Second year began at Royal Roads Military College (RRMC). My heart was not in it. I didn’t enjoy the academics. Several of my profs struggled with the English language, even my English prof. It was not how I wanted to spend my prime years. I made it known that I was interested in the program allowing a cadet to go straight into a career. I got it, but it was not until the following year. I was told I would become an Army Logistics Officer and that training would begin in October 1988 in Borden, Ontario. What would happen to me for the year???
I was put to work in the Castle, Hatley Castle at RRMC. Severely boring work, just managing paper and simple tasks. I had to do quite a bit of photocopying and would inevitably run into this same civilian woman working there. She would ask me every time I saw her: You’re still here? I would have thought they would have come up with a better occupation for you by now. Hmmm. Thanks. It’s not like I wasn’t already feeling like a fish out of water. I was then sent to Comox, BC, up island, to help with administration at the Air Traffic Control Tower. That was interesting. The best thing about it was learning how to use a word processor called Word Perfect. That came in handy later.
I began playing on a slow pitch team and met some good folks. One of them was Stevie Henderson. Steve was a lumberjack up in Tofino. He was also an avid mountain biker. He and his buddy and I would go on mountain biking day trips to Denman and Hornby Islands. Challenging trails but extremely fun too. Suddenly, it was time to go East.

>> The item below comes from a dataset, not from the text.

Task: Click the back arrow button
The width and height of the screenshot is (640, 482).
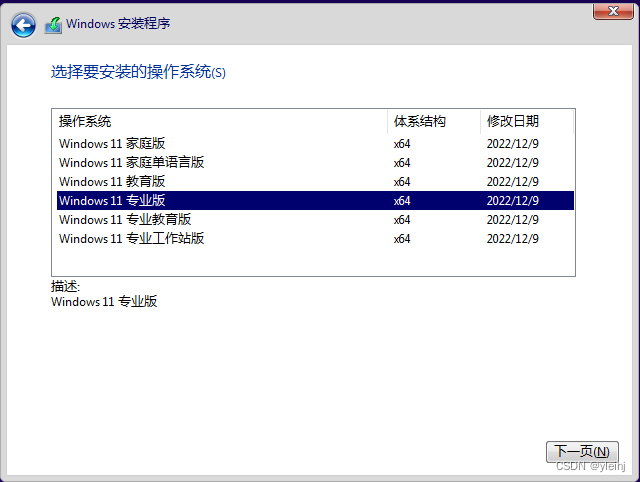Action: pyautogui.click(x=23, y=25)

I bought a new little car: a 1988 Chevrolet Sprint, 3 cylinder. I began the journey across Canada, stopping each night in a flea-bitten crap motel advertising colour tv, my ass sore and my eyes glazed over from the miles and miles of the day. It took me six days to arrive in London, Ontario at my eldest sister Eva’s house. I scared the living be-jesus out of her, walking into the house unannounced and finding her concentrating on something. She was so happy to see me, jumping up and down, screaming, crying and hugging me. No kidding. We Players take our greetings seriously. She wanted to know how long I could stay. I told her about heading to Borden for a course the next day. I could stay only one night. It was a nice time and we caught up on all the news.
It was a couple of hours drive to Base Borden where I started my clearing in process: getting the key to my single barracks room mainly. Classes started the very next morning for the Basic Logistics Officers Course. The first person I met on the course is now my husband. When I met him, we were both hanging up our Army issue trench coats. Our eyes met and he smiled at me and said hi. I saw stars. I was instantly in love with this very good looking dark haired, green-eyed man. Later we had an English grammar test and he achieved a perfect score. I knew then that it was him. He was gorgeous, sweet, gentle and intelligent. When I saw him kick a soccer ball, I swooned. It was poetry in motion.